Stellt die Marschmusik eigentlich eine Kunstform dar? Ist sie nicht eher Gebrauchsmusik?
Musik diente bereits im Heerwesen der Antike zum Herstellen von Ordnung bei militärischen Verbänden, das heißt, primär wurde ihr Potenzial funktional genutzt. Musik wurde als essenzielles Unterstützungselement für militärische Formationen »gebraucht«, indem sie Ordnung mit den Parametern Geschwindigkeit (Marschtempo) und Gleichmäßigkeit geschlossener Formationen sicherstellte.
Gesang, Pfeifer und Trommler unterstützen mit Melodie und Rhythmus seit den Landsknechten bei den Fußtruppen sowohl die Bewegung des Einzelnen als auch der gesamten Formation, da schwere körperliche Anstrengung bekanntermaßen durch musikalische Untermalung in Gemeinschaft »leichter zu ertragen« ist. Märsche sind »bewegte Musik« im Sinne ihrer Funktion, können aber zur musikalischen Kunst werden, wie sich an vielen Beispielen jenseits militärischer Kontexte zeigen ließe.
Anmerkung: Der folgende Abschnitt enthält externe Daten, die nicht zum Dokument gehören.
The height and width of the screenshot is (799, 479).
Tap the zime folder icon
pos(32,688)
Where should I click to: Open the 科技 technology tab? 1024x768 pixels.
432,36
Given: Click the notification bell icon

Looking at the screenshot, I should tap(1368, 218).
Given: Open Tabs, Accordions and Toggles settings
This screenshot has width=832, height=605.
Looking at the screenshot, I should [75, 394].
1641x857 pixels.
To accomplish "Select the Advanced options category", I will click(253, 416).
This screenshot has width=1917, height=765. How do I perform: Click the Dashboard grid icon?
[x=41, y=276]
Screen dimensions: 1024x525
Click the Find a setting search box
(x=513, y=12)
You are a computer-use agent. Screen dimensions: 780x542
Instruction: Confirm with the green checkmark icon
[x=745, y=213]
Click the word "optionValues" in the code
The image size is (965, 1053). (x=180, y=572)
Ist das Musizieren und Marschieren in Uniform tatsächlich noch negativ behaftet?
Uniform, Marsch und Marschierende sind gängige Metaphern von Totalitarismus und daher im kollektiven Gedächtnis negativ besetzt. Die nachhaltigen Schädigungen der NS-Zeit mit der Omnipräsenz eines »braunen Kults« (Gamm), ständigen Paraden und einem »marschierenden Volkskörper«, haben ein verständliches Negativbild entstehen lassen, das in unserer zwischenzeitlich »entmilitarisierten Gesellschaft« heute nochmals seine aktuelle Aufladung in der Ablehnung von Uniformen und Märschen erfährt.
Ich habe die gesamte Problematik in einem umfänglichen Artikel unter dem Titel »Kontrapunkt: Militärische Symbolik in einer ›entmilitarisierten‹ Gesellschaft. Anmerkungen zum Umgang mit militärmusikalischen Traditionen außerhalb der Bundeswehr« umfänglich thematisiert.